Lorsque le roman s’ouvre – qui a la forme d’un Journal et en imite la liberté, avec une écriture tantôt simplement descriptive, tantôt plus lyrique – Nieve est une petite fille. Sa mère est remariée à Fausto, un beau Suédois, mais le père de l’enfant, alcoolique, instable, et encore obsédé par ex-épouse, reprend chez lui la fillette, du moins pour un temps. Nieve passe ainsi son enfance tiraillée entre ce père qui la laisse affamée et la frappe lorsqu’il réapparaît, et une mère un peu aléatoire quoique aimante, qui se débat entre sa pauvreté, sa foi révolutionnaire, sa vie affective et sa résistance contre la dictature. Consignées régulièrement, les réflexions de la partie « Journal d’enfance » montrent en Nieve une petite personne butée dans son désir de vivre, encaissant la solitude, le déchirement entre ses deux parents, et le sentiment tenace d’être différente, avec une même résistance presque placide : vue à hauteur d’enfant, cette existence de victime est racontée sans apitoiement. La seconde partie du Journal, couvrant les années 80, est plus précise sur la réalité cubaine et les dérives d’un pouvoir autoritaire. Nieve est toujours lucide, avec une forme d’amertume désabusée - ce qui n’exclut pas deux rencontres amoureuses : l’une avec Osvaldo, un artiste réputé et occidentalisé, et Antonio, un photographe et opposant au régime.
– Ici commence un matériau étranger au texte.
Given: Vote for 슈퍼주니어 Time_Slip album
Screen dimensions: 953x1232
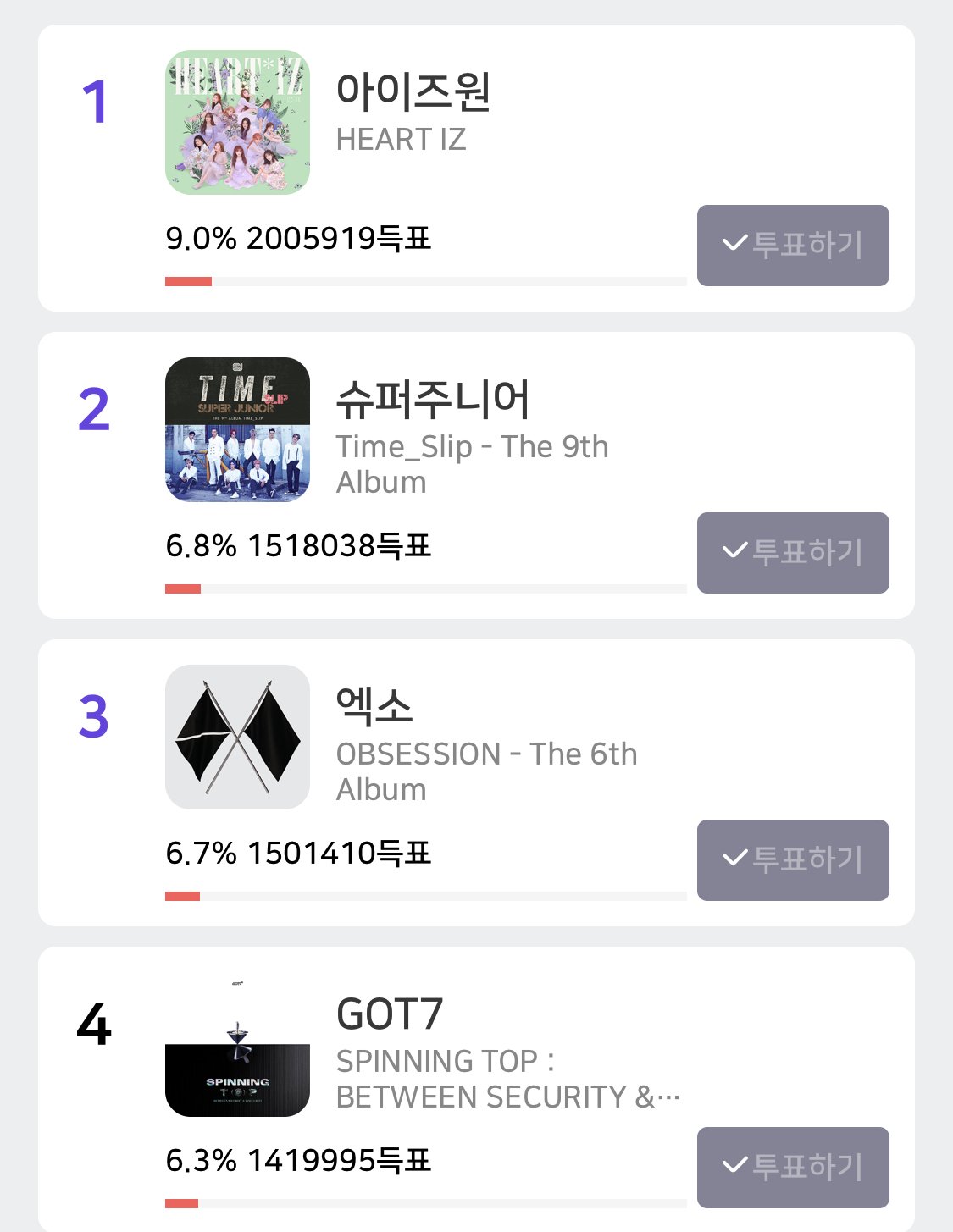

La passion, la sexualité : pour la jeune femme, autant d’escapades intimes, jamais acquises, jamais installées. Tout le monde s’en va, c’est le constat, résigné et amer, de la jeune diariste. Et pour ceux qui restent : « rien ne change et tout continue. Je regarde les gens et les gens regardent au loin, nous sommes un mécanisme compact qui marche dans la ville enveloppée de sel. »
Tout le monde s’en va de Wendy Guerra
Traduit de l’espagnol (Cuba) par Marianne Millon, Stock, 279 pages, 19 €
Domaine étranger Une jeunesse cubaine
mai 2008 | Le Matricule des Anges n°93
| par
Delphine Descaves
Un livre
Une jeunesse cubaine
Par
Delphine Descaves
Le Matricule des Anges n°93
, mai 2008.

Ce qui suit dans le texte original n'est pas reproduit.